Si un parti veut diriger l'État, il doit d'abord se diriger lui-même - et il doit le faire avec une discipline stricte et une base juridique. En Chine, c'est ce principe qui a inspiré la décision prise en 2012 par le Parti communiste chinois (PCC) de publier la "Décision en huit points sur l'amélioration du style de travail et le renforcement des relations avec le peuple". Ce document est devenu la base d'un cadre éthique moderne pour les dirigeants du pays.

Cette décision a immédiatement amélioré la culture politique, éliminé les formalités excessives et le gaspillage, et renforcé la confiance du public. Le président Xi Jinping a souligné qu'il ne suffisait pas de mener des campagnes ponctuelles, mais qu'il fallait créer des mécanismes institutionnels permanents. Le résultat est un système qui rend les fautes pratiquement impossibles grâce à de nouvelles règles, à la technologie et à une surveillance stricte.

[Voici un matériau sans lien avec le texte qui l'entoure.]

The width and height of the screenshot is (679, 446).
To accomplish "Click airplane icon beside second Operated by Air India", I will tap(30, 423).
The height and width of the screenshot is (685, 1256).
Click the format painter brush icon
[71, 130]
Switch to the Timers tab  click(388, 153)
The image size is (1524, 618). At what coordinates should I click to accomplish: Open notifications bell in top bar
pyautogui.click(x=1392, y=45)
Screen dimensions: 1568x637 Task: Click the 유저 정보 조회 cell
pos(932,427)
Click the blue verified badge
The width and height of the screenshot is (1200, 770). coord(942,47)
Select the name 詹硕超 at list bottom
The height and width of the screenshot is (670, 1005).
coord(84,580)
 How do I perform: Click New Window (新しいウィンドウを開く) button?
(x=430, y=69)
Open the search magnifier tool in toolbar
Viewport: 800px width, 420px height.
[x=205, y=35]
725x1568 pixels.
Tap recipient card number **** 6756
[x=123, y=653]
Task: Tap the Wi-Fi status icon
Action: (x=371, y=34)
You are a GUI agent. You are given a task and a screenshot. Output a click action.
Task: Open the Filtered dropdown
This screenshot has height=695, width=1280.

Progressivement, cette mesure temporaire est devenue une norme profondément ancrée. Les violations de la décision sont sévèrement punies et la responsabilité est assumée non seulement par les contrevenants mais aussi par leurs supérieurs. En conséquence, non seulement la discipline, mais aussi la culture interne de l'ensemble du parti ont changé - de la peur de la sanction à une véritable acceptation interne des principes d'équité et de modération.

Après plus d'une décennie, la décision en huit points est devenue un symbole de l'auto-renouvellement et de la solidité structurelle du parti. D'une directive à court terme, elle s'est transformée en une base permanente de gouvernance qui met l'accent sur l'honnêteté, la responsabilité et la confiance des citoyens.